▶ [STUDY TEXT]:
◇ ◇ ◇ ◇ ◇

I just watched the guy who played the madman in the “Saw” movies trap and torture a middle-aged man and his twenty-something son in his dungeon-like lair. His nefarious plan was to drain their blood and use it to counter a rare terminal disease he was fighting; one that had already left him hideously ravaged. The room looked like someone had been slaughtered in it. Meanwhile, in another area of the building, the twenty-something son was being mercilessly subjected to some sort of brainwashing. No, I wasn’t streaming a new torture-porn flick on Netflix or Amazon. Instead, I was watching this tale of terror play out on NBC’s lone daytime drama, “Days of Our Lives.”
Tens of thousands of hours of daytime drama have been telecast on the broadcast networks since the inception of television soaps in the ‘50s, and with all that storytelling in the rearview mirror it’s rather rare to see anything on the four remaining modern genre staples – CBS’ “The Young and the Restless” and “The Bold and the Beautiful,” ABC’s “General Hospital” and NBC’s “Days” – that viewers haven’t seen before (or that their ancestors saw back in the day). So it’s always surprising when something absolutely new pops up on any of them.
And when one of them does something truly distinctive it’s worth calling attention to – even if the content at hand isn’t traditionally associated with love in the afternoon, long the driving creative direction of the best broadcast serials.
Is a scenario as hellish as the one described above (and pictured throughout this column) the kind of thing people want from daytime drama? Is it representative of the environment in which daytime advertisers (mostly of consumer goods) want to showcase their products? Are blood, guts, terror, torment and the like welcome there?

◇ ◇ ◇ ◇ ◇

▶ [WORK TO COMPLETE]:
A) Echo the column on "Days of Our Lives" word for word between "Is a scenario" and "like welcome there?", inclusive.
B) Render this sentence from the column on "Days of Our Lives" in Spanish: "The room looked like someone had been slaughtered in it."
C) Go on with the column on "Days of Our Lives" from the point where it stops.

◇ ◇ ◇ ◇ ◇

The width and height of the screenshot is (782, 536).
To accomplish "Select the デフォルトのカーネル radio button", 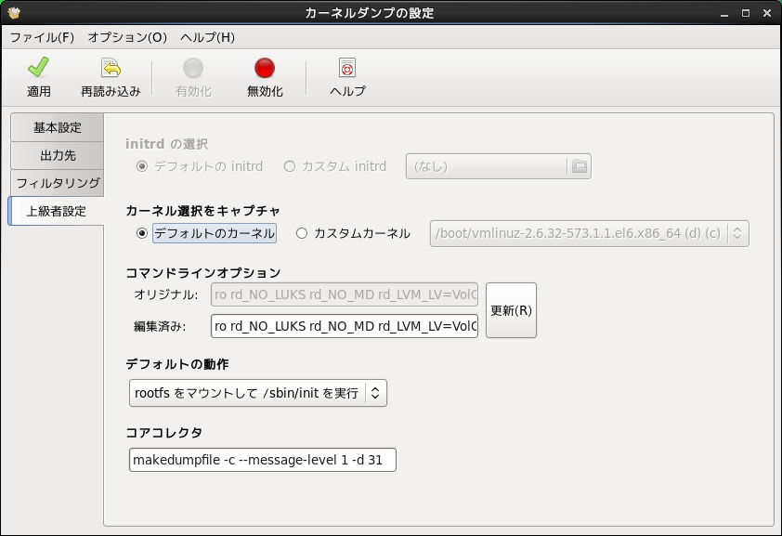I will pyautogui.click(x=142, y=233).
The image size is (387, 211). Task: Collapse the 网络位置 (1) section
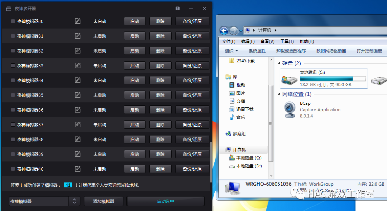pyautogui.click(x=279, y=94)
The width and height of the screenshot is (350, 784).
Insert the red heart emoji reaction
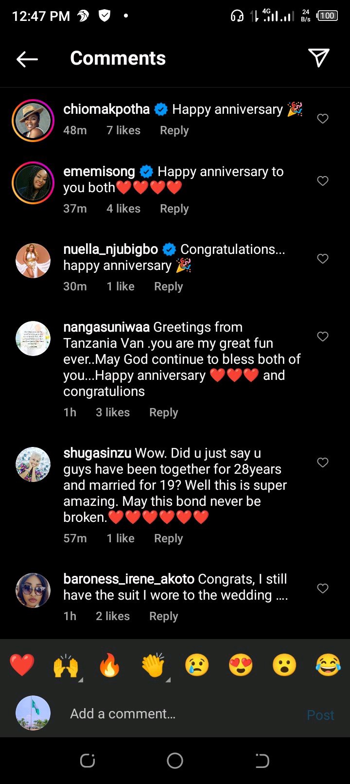click(x=22, y=665)
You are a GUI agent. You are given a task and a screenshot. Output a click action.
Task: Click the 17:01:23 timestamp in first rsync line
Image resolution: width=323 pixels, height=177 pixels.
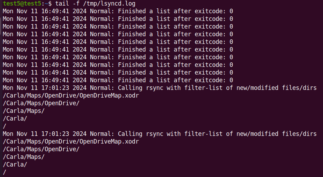click(55, 88)
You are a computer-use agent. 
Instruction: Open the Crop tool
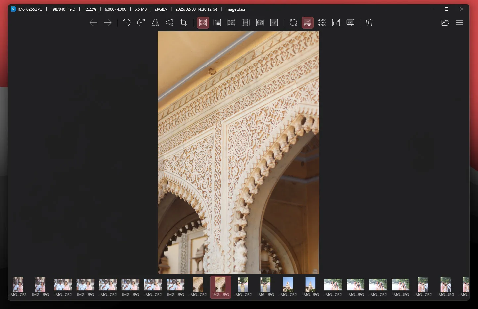click(183, 22)
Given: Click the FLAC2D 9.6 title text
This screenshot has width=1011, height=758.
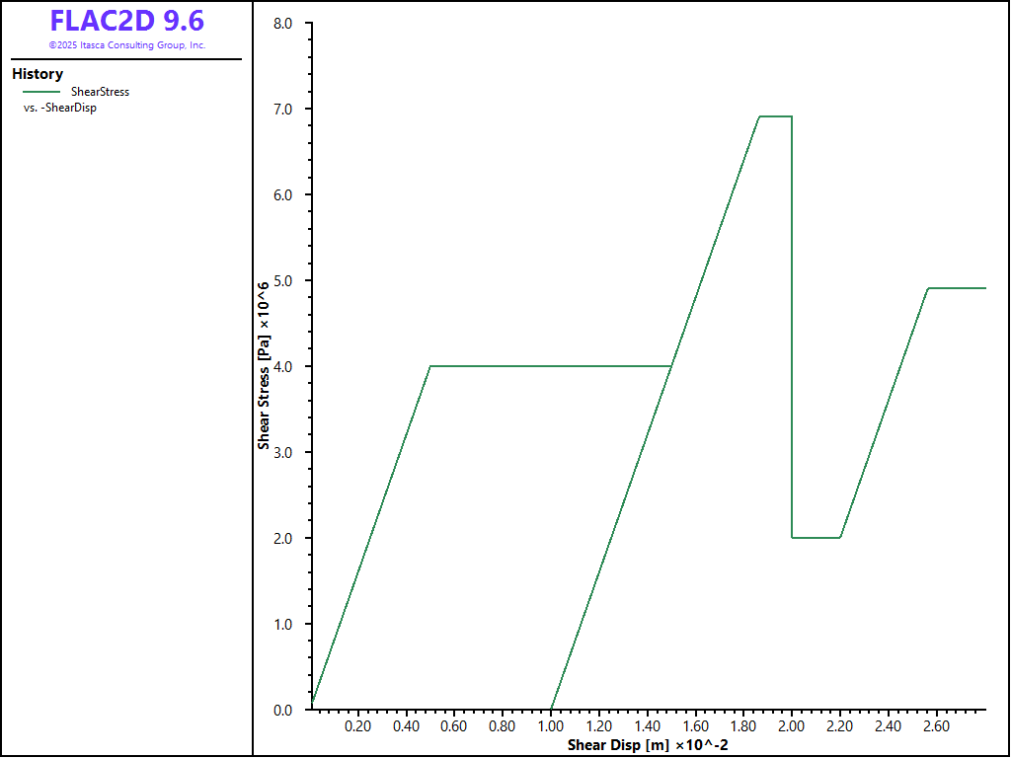Looking at the screenshot, I should (126, 21).
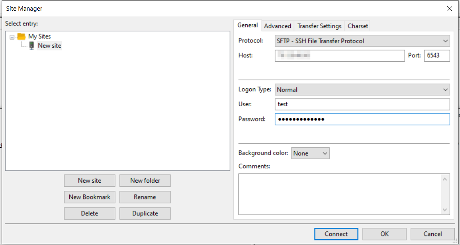Screen dimensions: 460x245
Task: Close the Site Manager dialog
Action: [x=450, y=8]
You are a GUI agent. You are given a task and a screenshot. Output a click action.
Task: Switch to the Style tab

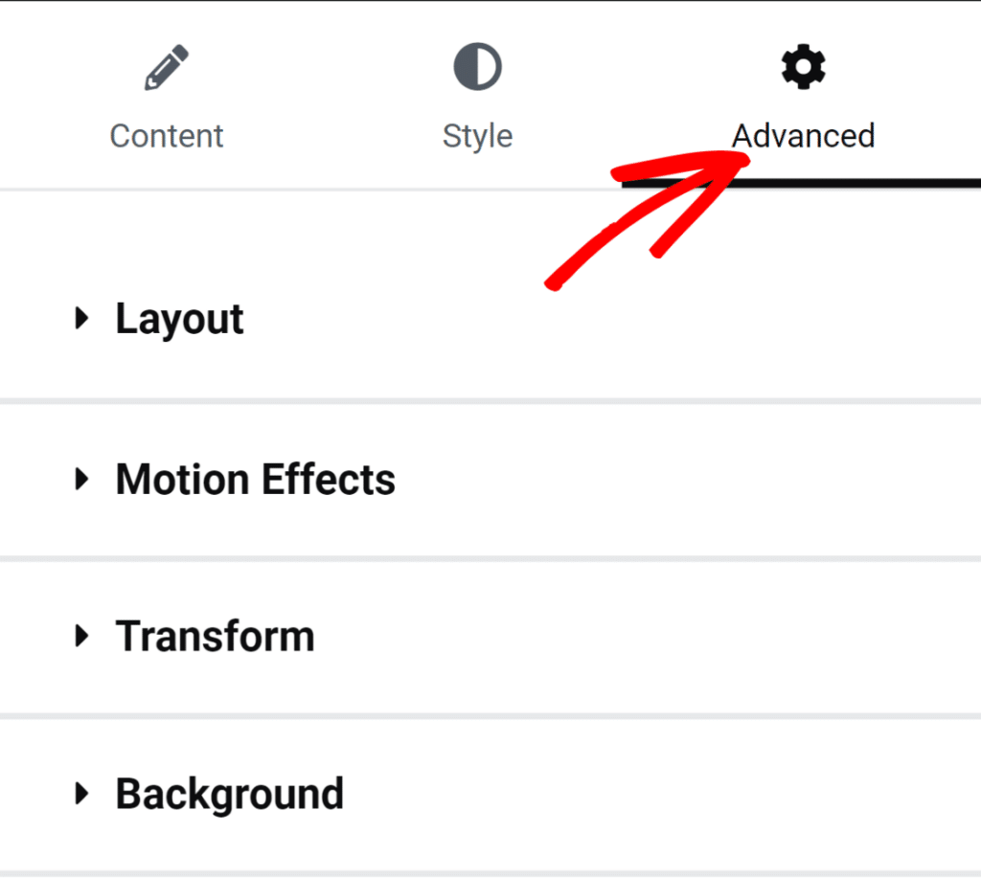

◇ ◇ ◇ ◇ ◇

▶ [ANSWER LIST]:
A)
Is a scenario as hellish as the one described above (and pictured throughout this column) the kind of thing people want from daytime drama? Is it representative of the environment in which daytime advertisers (mostly of consumer goods) want to showcase their products? Are blood, guts, terror, torment and the like welcome there?

B) La habitación parecía como si hubieran masacrado a alguien en ella.

C)
Did I mention that – in strict adherence of the soap opera tenet that the best stories are those that revolve around family and the history of a show’s core characters -- the fiendish old man overseeing the horror of it all (Tobin Bell, pictured above right, and better known as the “Saw” franchise’s menacing Jigsaw) was the father of the middle aged man (“Days” veteran Drake Hogestyn, above left, the heroic John Black) and grandfather to the younger fellow (“Hawaii 5-O” recurring cast member Christopher Sean, below, here playing John’s long-lost son Paul, an openly gay professional baseball star)?
This is hardly traditional stuff when it comes to broadcast soap operas, and it certainly speaks to the dilemma the remaining soaps must face every day: When they try something new and outrageous (like this storyline) older viewers tend to push back. The hope is that younger viewers might be motivated to stick around and, at a time when Shonda Rhimes’ special brand of crazy has made ABC the must-see network on Thursday nights, that potential new viewers might take note. It doesn’t always work that way, but the broadcasters that telecast them and the studios that produce them must be given credit when they create something so far out of the ordinary.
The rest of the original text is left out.